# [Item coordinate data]
## start

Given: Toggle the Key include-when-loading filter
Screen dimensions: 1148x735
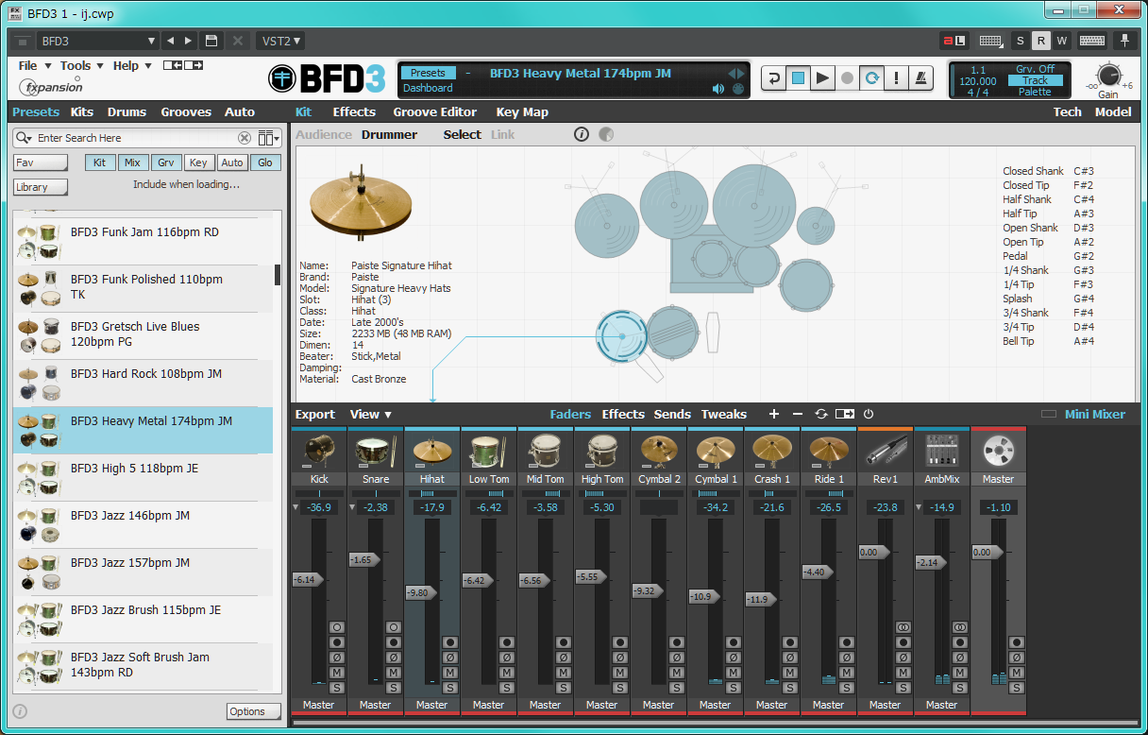Looking at the screenshot, I should [199, 162].
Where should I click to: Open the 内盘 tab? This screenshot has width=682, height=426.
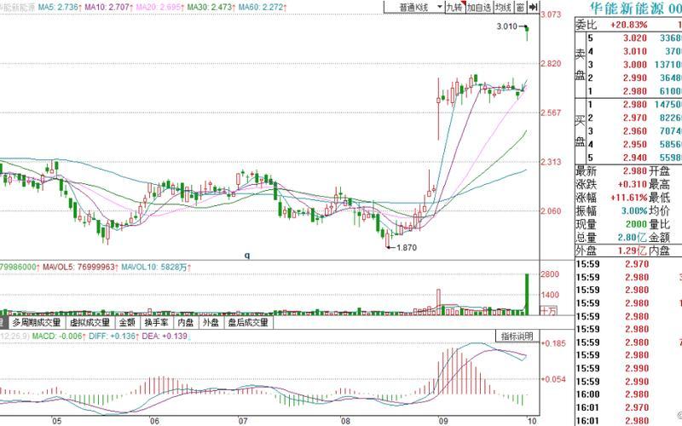click(186, 323)
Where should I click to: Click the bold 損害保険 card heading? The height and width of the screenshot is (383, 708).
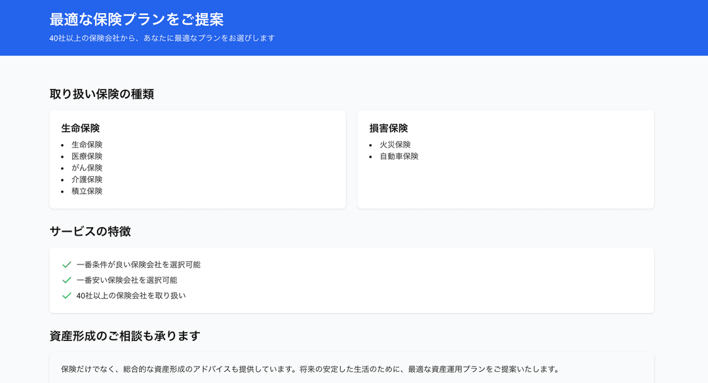point(389,128)
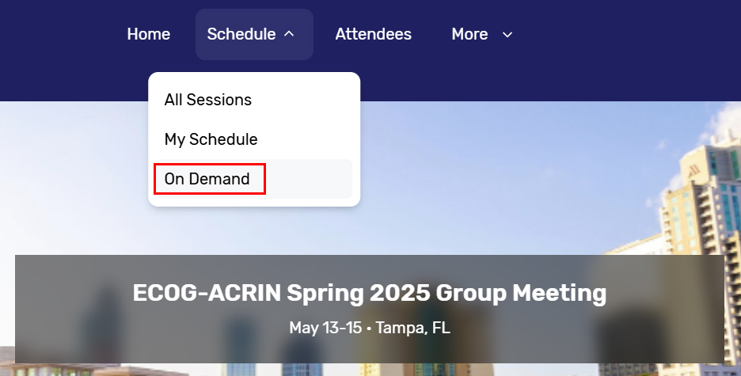Image resolution: width=741 pixels, height=376 pixels.
Task: Choose My Schedule in the Schedule menu
Action: 211,139
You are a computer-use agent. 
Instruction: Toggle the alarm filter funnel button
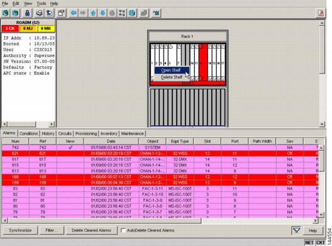296,230
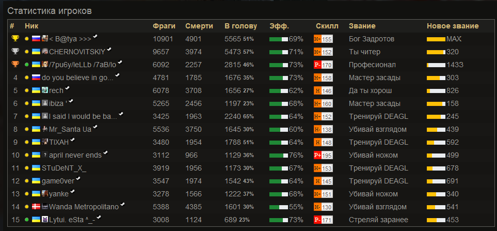Click the Russian flag beside < B@tya >>>
The height and width of the screenshot is (231, 497).
click(x=36, y=39)
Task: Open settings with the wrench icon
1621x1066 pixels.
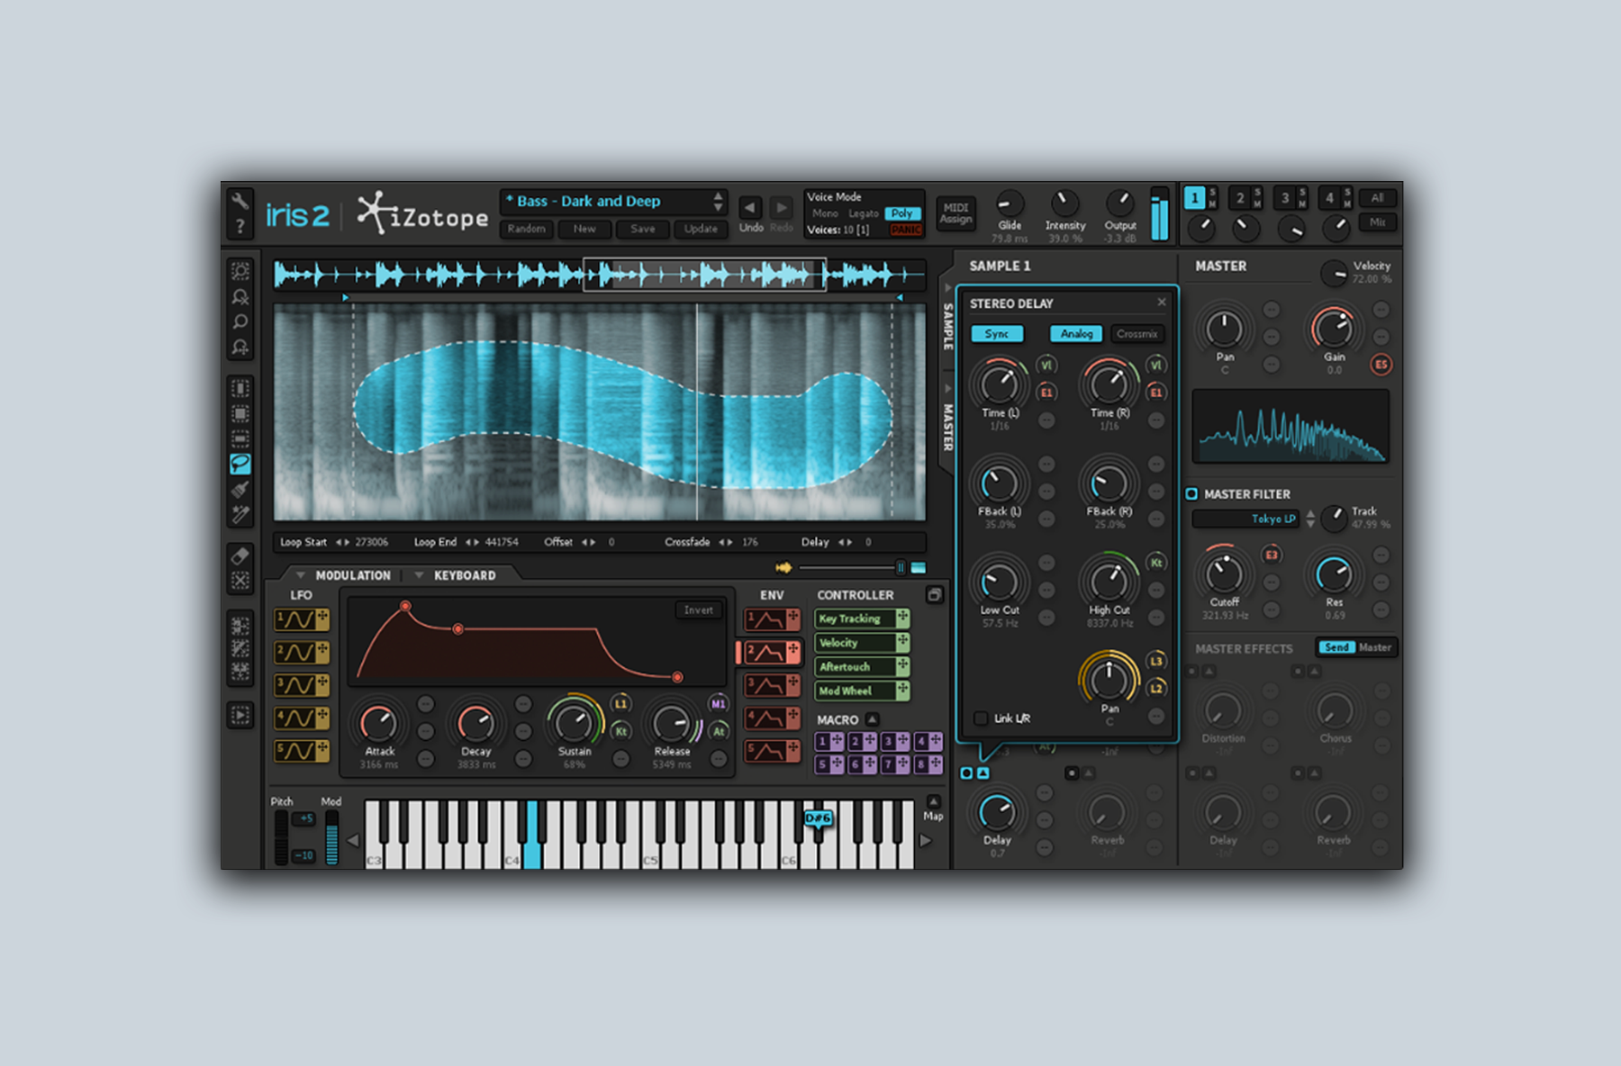Action: pyautogui.click(x=240, y=201)
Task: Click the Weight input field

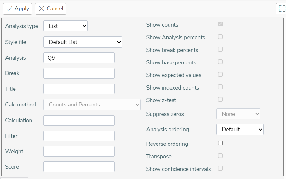Action: pos(79,151)
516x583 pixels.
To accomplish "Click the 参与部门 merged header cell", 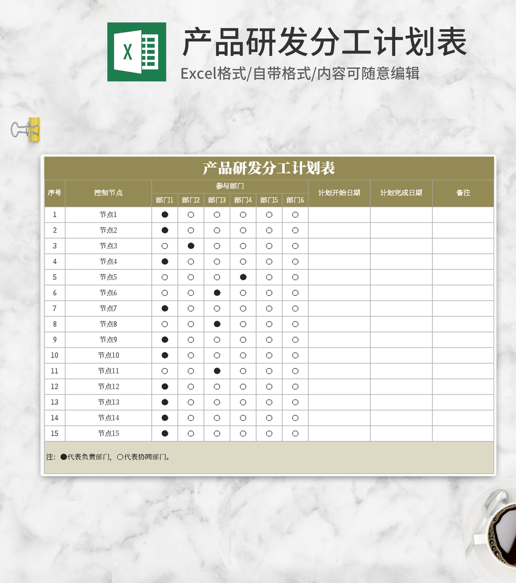I will (230, 186).
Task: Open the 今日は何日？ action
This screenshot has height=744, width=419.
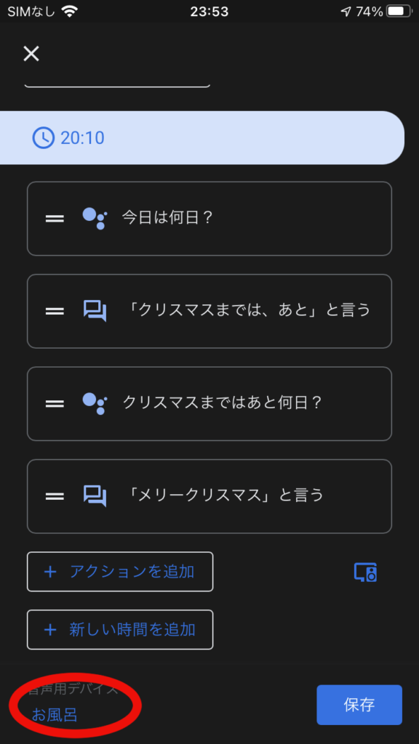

## end

# [Written exercise]
Render the entries from the first line through the line containing "click(186, 323)" as a numbered list, skipping any blank lines and omitting the pictures.

# [Answer to this problem]
1. Given: Toggle the Key include-when-loading filter
2. Screen dimensions: 1148x735
3. Looking at the screenshot, I should [199, 162].
4. Where should I click to: Open the 内盘 tab? This screenshot has width=682, height=426.
5. click(186, 323)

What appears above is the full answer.